» Your goal: Without any of the pictures, set down the data below exactly.

» Supplied records:
Content starts
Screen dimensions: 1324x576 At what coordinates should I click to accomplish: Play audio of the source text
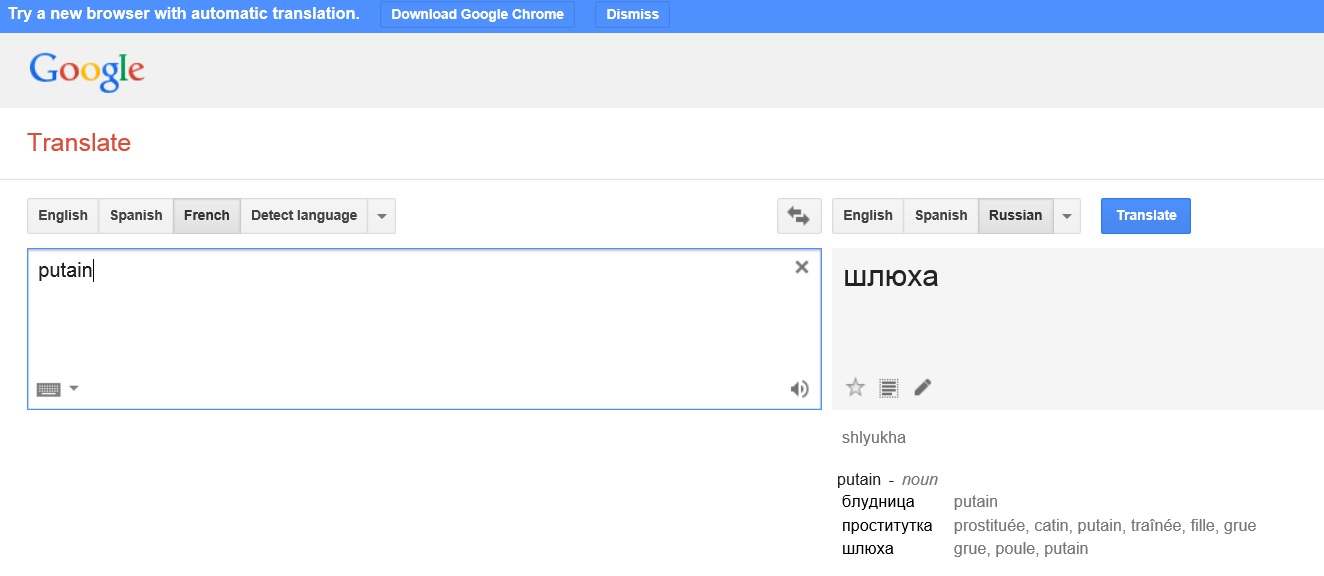point(799,389)
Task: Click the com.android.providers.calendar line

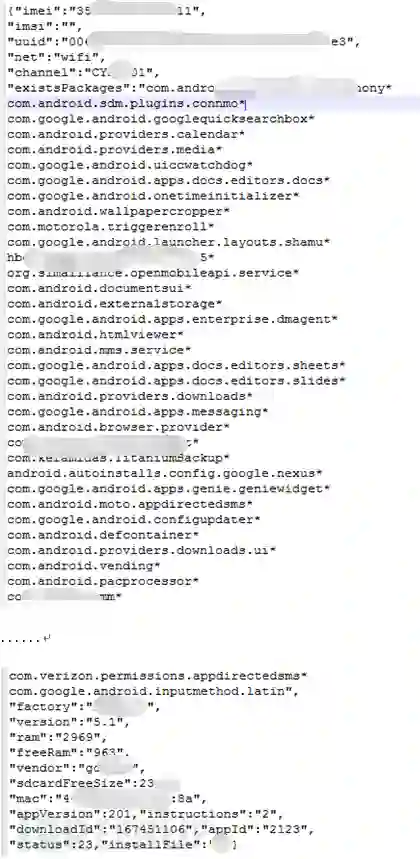Action: (x=126, y=134)
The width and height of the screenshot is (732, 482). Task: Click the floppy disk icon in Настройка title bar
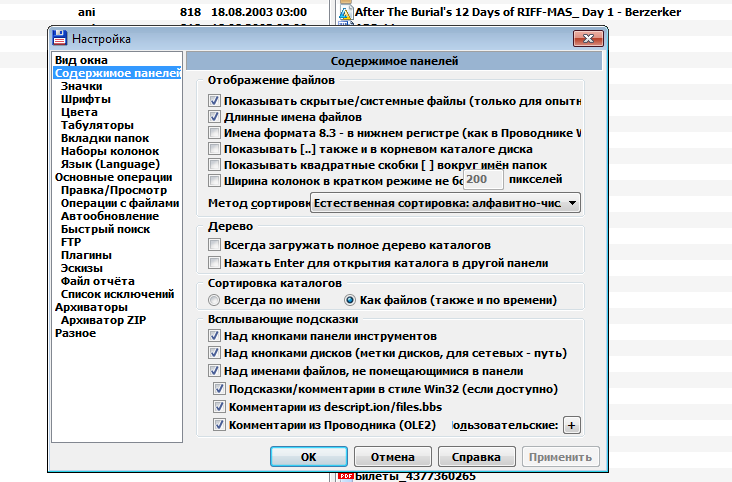[60, 38]
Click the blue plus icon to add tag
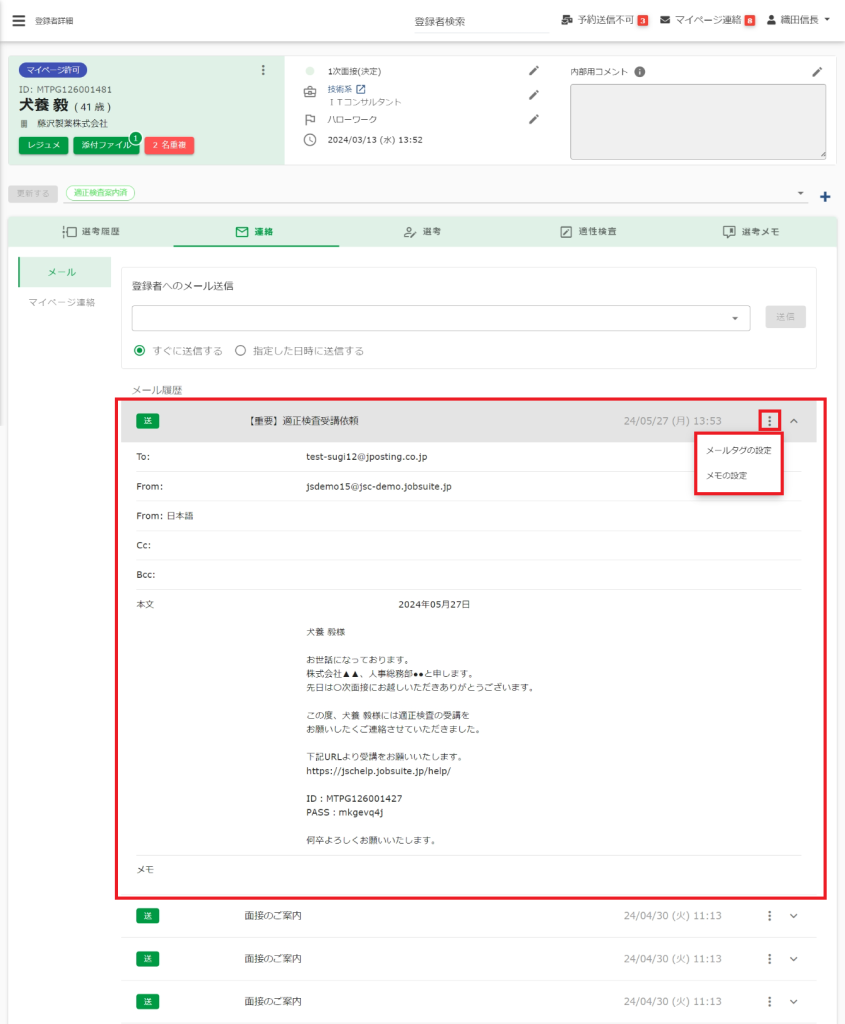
Content ends
» Exercise answer:
Screen dimensions: 1324x576 At what coordinates should I click to accomplish: Play audio of the source text
point(799,389)
Task: Click the com.android.providers.calendar line

Action: (x=126, y=134)
The width and height of the screenshot is (732, 482). Task: Click the floppy disk icon in Настройка title bar
[60, 38]
Click the blue plus icon to add tag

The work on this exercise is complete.